Mas o "Panorama Econômico" também aponta para três diferenças desfavoráveis entre a Índia e outras economias emergentes voltadas ao livre mercado: a hesitação em aceitar o setor privado e proteger os direitos de propriedade; um Estado de baixa capacidade, especialmente na provisão de educação e saúde; e uma redistribuição de renda que é tanto vasta quanto imensamente ineficiente.
Esses aspectos, o estudo sugere plausivelmente, refletem o fato de que a Índia foi uma democracia precoce. O país se tornou democrático muito antes de se desenvolver. O otimista argumentará que esses descompassos se reduzirão à medida que o país venha a enriquecer.
O pessimista rebaterá que eles na verdade sufocam o progresso continuado. Mas democracia não é um luxo. É uma condição necessária à existência da Índia como país unido. Com alguma sorte, a crescente classe média indiana compelirá as autoridades a promover as melhoras necessárias na qualidade da governança.

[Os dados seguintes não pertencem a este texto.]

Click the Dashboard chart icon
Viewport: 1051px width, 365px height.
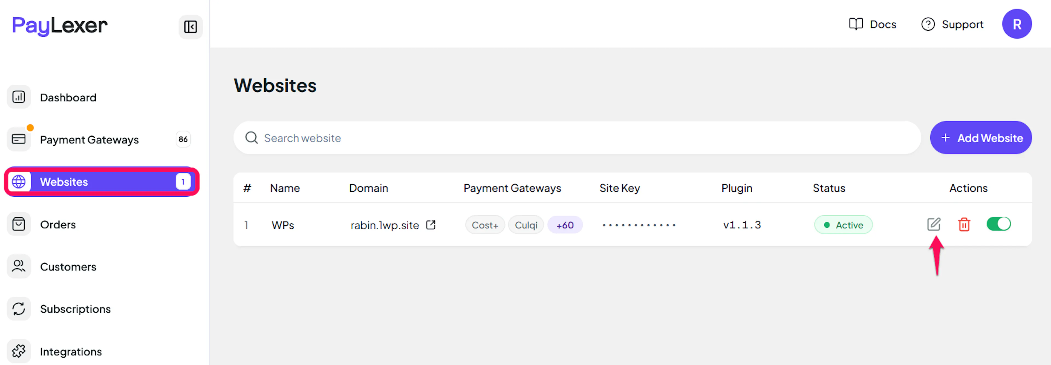(19, 97)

Se considerarmos os obstáculos que o país terá de superar, três parecem especialmente importantes em longo prazo, e um se destaca em curto prazo.
O primeiro dos desafios de longo prazo é a educação. Uma força de trabalho vasta e crescente só é vantagem, em lugar de obstáculo, caso disponha das capacitações necessárias a uma economia em rápido desenvolvimento. A educação é responsabilidade do Estado. Mas o "federalismo competitivo" —competição entre os Estados— ainda não produziu melhora nos serviços educacionais.
Um segundo desafio em longo prazo é o meio ambiente. De agora até 2050, o PIB real da Índia pode crescer em 400%. A urbanização também avançará em ritmo parelho; hoje, um terço da população indiana é urbana; em 2050, essa proporção terá dobrado. Administrar o processo com sucesso vai requerer muita organização e investimento. Mas os desafios ambientais não serão apenas locais. A Índia terá de se desenvolver sem elevar demais o seu uso de combustíveis fósseis.
Um terceiro desafio de longo prazo é o ambiente econômico externo. Sob suposições plausíveis, a proporção das exportações indianas de bens e serviços no produto bruto mundial pode dobrar nos próximos 10 anos. Ela ainda é baixa, por enquanto (0,6% ante os 3,3% da China). Mas dada a reação adversa à globalização que está em curso nas economias de alta renda, o processo pode não correr com suavidade. A Índia terá de considerar como agir para promover uma economia mundial aberta.
O grande desafio em curto prazo é a perturbadora fraqueza do investimento. O "Panorama Econômico" atribui o fato em parte ao "duplo problema de balanço" —a combinação entre empresas altamente endividadas e bancos imobilizados.
O estudo argumenta que a economia não resolverá essas dívidas por meio de crescimento, em parte porque elas prejudicam o investimento e o crescimento. A resposta é uma combinação entre reconhecimento de prejuízos, reestruturação de dívidas e reforma radical dos bancos. Isso será difícil, mas é certamente essencial.
A Índia tem uma boa chance de se tornar a grande economia de mais rápido crescimento no planeta, e de emergir por fim como mais uma superpotência democrática, até a metade do século. Mas os desafios que enfrenta são enormes. Os sucessos do passado sugerem que é possível superá-los. Mas muito terá de mudar, e muitas dessas mudanças não acontecerão automaticamente. Uma vez mais, a Índia tem um encontro com o destino.